*** EXTRACT PROVIDED ***

Decreased TLR3 in Hyperplastic Adipose Tissue, Blood and Inflamed Adipocytes is Related to Metabolic Inflammation

• Main Authors: Jèssica Latorre, José M. Moreno-Navarrete, Mónica Sabater, Maria Buxo, José I. Rodriguez-Hermosa, Jordi Girones, José M. Fort, Ramón Vilallonga, Wifredo Ricart, Rafael Simo, Jose-Manuel Fernandez-Real, Francisco J. Ortega
• Format: Article
• Language: English
• Published: Cell Physiol Biochem Press GmbH & Co KG 2018-11-01
• Series: Cellular Physiology and Biochemistry
• Subjects: Toll-like receptors; Gene expression; Macrophages; Adipocytes; Adipose tissue; Blood; Innate immune system; Obesity; Inflammation; Insulin resistance; Type 2 diabetes; Humans
• Online Access: https://www.karger.com/Article/FullText/495487

Background/Aims: Obesity is characterized by the immune activation that eventually dampens insulin sensitivity and changes metabolism. This study explores the impact of different inflammatory/ anti-inflammatory paradigms on the expression of toll-like receptors (TLR) found in adipocyte cultures, adipose tissue, and blood. Methods: We evaluated by real time PCR the impact of acute surgery stress in vivo (adipose tissue) and macrophages (MCM) in vitro (adipocytes). Weight loss was chosen as an anti-inflammatory model, so TLR were analyzed in fat samples collected before and after bariatric surgery-induced weight loss. Associations with inflammatory and metabolic parameters were analyzed in non-obese and obese subjects, in parallel with gene expression measures taken in blood and isolated adipocytes/ stromal-vascular cells (SVC). Treatments with an agonist of TLR3 were conducted in human adipocyte cultures under normal conditions and upon conditions that simulated the chronic low-grade inflammatory state of obesity. Results: Surgery stress raised TLR1 and TLR8 in subcutaneous (SAT), and TLR2 in SAT and visceral (VAT) adipose tissue, while decreasing VAT TLR3 and TLR4. MCM led to increased TLR2 and diminished TLR3, TLR4, and TLR5 expressions in human adipocytes. The anti-inflammatory impact of weight loss was concomitant with decreased TLR1, TLR3, and TLR8 in SAT. Cross-sectional associations confirmed increased V/ SAT TLR1 and TLR8, and decreased TLR3 in obese patients, as compared with non-obese subjects. As expected, TLR were predominant in SVC and adipocyte precursor cells, even though expression of all of them but TLR8 (very low levels) was also found in ex vivo isolated and in vitro differentiated adipocytes. Among SVC, CD14+ macrophages showed increased TLR1, TLR2, and TLR7, but decreased TLR3 mRNA. The opposite patterns shown for TLR2 and TLR3 in V/ SAT, SVC, and inflamed adipocytes were observed in blood as well, being TLR3 more likely linked to lymphocyte instead of neutrophil counts. On the other hand, decreased TLR3 in adipocytes challenged with MCM dampened lipogenesis and the inflammatory response to Poly(I:C). Conclusion: Functional variations in the expression of TLR found in blood and hypertrophied fat depots, namely decreased TLR3 in lymphocytes and inflamed adipocytes, are linked to metabolic inflammation.

*** End of EXTRACT PROVIDED ***
*** ENTRIES SUPPLIED ***

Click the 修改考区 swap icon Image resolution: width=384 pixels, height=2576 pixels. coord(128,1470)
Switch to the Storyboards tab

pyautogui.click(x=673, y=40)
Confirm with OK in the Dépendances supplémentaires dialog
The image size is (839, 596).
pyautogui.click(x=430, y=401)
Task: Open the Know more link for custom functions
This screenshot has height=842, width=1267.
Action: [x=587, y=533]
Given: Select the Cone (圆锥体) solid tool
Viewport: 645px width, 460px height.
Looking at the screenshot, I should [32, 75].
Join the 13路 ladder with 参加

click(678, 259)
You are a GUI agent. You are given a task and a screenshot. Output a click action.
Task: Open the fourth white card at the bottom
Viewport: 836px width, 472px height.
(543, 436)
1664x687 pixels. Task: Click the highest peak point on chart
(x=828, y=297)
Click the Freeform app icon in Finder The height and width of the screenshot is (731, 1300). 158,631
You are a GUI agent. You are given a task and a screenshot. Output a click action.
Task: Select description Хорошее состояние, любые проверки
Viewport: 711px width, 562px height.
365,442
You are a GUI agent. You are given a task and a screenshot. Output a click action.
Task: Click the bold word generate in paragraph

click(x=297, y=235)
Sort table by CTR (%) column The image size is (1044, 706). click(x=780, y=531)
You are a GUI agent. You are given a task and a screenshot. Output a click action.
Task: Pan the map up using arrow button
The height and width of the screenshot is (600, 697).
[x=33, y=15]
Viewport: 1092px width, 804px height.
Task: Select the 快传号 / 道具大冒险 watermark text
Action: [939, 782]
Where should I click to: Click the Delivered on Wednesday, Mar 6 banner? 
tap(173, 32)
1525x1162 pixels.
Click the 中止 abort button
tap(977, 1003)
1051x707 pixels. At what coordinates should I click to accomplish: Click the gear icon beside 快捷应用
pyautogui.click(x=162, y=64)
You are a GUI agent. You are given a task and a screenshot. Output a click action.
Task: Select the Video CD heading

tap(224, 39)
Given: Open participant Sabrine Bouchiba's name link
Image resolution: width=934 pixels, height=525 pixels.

*** End of ENTRIES SUPPLIED ***

§ **LIST OF TASKS**
1. According to the abstract, what was chosen as the anti-inflammatory model?
2. List every numbered toll-like receptor named in the abstract.
The data stand apart from the abstract and are separate material.

§ **EXERCISE RESULTS**
1. Weight loss induced by bariatric surgery.

2. TLR1, TLR2, TLR3, TLR4, TLR5, TLR7, TLR8